-------- SOURCE DATA --------
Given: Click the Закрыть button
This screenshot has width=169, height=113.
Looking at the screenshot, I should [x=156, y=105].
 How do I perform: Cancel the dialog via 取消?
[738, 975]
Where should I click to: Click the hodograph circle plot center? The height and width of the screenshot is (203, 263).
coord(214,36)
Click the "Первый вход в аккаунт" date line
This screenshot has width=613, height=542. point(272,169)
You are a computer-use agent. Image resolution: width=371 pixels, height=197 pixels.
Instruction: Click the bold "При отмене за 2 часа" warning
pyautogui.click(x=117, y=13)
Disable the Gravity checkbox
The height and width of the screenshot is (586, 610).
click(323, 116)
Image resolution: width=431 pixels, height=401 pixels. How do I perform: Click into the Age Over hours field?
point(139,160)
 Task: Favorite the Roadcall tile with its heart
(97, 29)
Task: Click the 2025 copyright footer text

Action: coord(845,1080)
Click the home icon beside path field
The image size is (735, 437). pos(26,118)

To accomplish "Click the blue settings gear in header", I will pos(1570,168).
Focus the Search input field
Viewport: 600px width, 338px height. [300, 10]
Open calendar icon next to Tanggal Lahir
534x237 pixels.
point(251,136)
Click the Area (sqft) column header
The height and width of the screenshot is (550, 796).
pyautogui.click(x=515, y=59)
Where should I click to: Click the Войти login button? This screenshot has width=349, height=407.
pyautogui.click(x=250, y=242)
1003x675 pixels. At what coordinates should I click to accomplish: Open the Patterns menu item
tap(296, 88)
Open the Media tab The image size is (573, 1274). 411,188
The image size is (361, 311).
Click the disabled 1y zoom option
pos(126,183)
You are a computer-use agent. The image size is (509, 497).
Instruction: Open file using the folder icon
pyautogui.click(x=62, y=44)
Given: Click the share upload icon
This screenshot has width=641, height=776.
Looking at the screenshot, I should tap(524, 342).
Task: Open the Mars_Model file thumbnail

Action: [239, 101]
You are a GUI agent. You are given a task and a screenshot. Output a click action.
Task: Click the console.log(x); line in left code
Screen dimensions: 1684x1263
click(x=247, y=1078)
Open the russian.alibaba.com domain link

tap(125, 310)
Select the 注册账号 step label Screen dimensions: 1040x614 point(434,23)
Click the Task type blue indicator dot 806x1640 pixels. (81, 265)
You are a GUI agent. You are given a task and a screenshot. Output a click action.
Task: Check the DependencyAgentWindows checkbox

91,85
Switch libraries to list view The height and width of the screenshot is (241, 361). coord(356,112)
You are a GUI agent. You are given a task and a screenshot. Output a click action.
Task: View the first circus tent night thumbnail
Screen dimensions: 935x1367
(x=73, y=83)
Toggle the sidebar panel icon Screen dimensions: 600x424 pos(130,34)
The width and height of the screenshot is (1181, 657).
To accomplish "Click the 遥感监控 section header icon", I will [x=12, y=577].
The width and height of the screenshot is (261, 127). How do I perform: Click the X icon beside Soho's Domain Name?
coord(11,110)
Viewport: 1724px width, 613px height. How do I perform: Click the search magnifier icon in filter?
--------
▶ SET PROBLEM
Rewrite everything from the line containing "Where should I click to: Click the Войти" down to the line containing "Open the Media", replacing "Patterns" with "Layouts" and leaving everything else unchanged.

▶ RESULT OF THE TASK
Where should I click to: Click the Войти login button? This screenshot has width=349, height=407.
pyautogui.click(x=250, y=242)
1003x675 pixels. At what coordinates should I click to accomplish: Open the Layouts menu item
tap(296, 88)
Open the Media tab The image size is (573, 1274). 411,188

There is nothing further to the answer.